I just had a friend whose daughter had leukemia. After 3 years of treatments, she is now cancer free and finished with treatments...GLORY TO GOD! My friend had some rediculous comments like the ones you mentioned. I always made a point not to give any advice or pretend to know what God was doing, because the reality was that I didn't know. I had never been through a tragedy of that kind, so how in the world was I supposed to know how they should react or what God had in store for my friend's darling daughter. I had the God-given sense to know that she just needed someone there. Sometimes not even to listen, but just to be there with her. I am not trying to say that I was the best supporter or friend she has ever had, but I can at least look back and know that I did not give any advice as to how she should be acting or what God was doing or why He was allowing this.

The main thing I told her, is that I would pray...and I did. Because while I had no idea what she was going through or what the future held, our God did and I happen to talk to Him every day. So, I will say the same for you.

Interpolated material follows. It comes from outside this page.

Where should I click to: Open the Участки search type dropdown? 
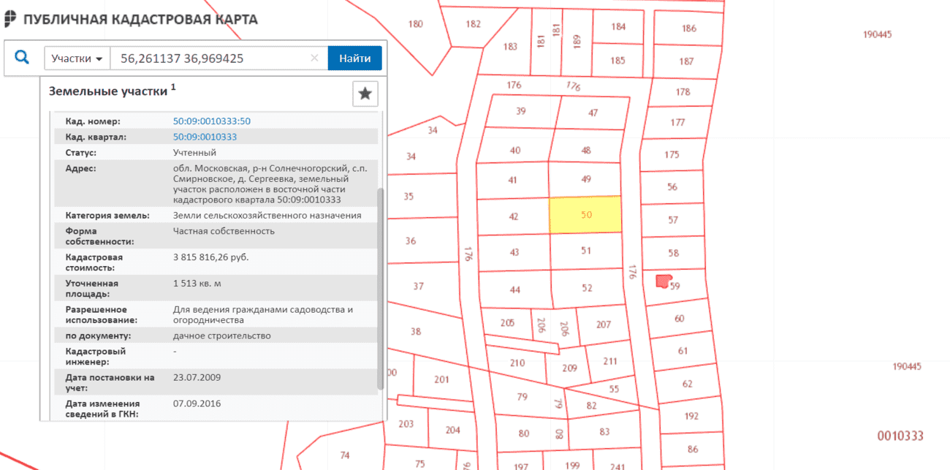click(77, 58)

I don't know you, I don't know what all trials you are going through, and I don't know the outcome. But our God does, and I happen to talk to Him every day. So, when I do, I will lift you up to our All-Powerful, All-Knowing God, the Saviour of our lives. He is coming back soon! He will take us back with Him! He will save the day!

Anonymous said...

Girl, I love this post and can so relate! I think we would have been big buddies with Job. Keep hanging in there. I love you and I'm praying for you!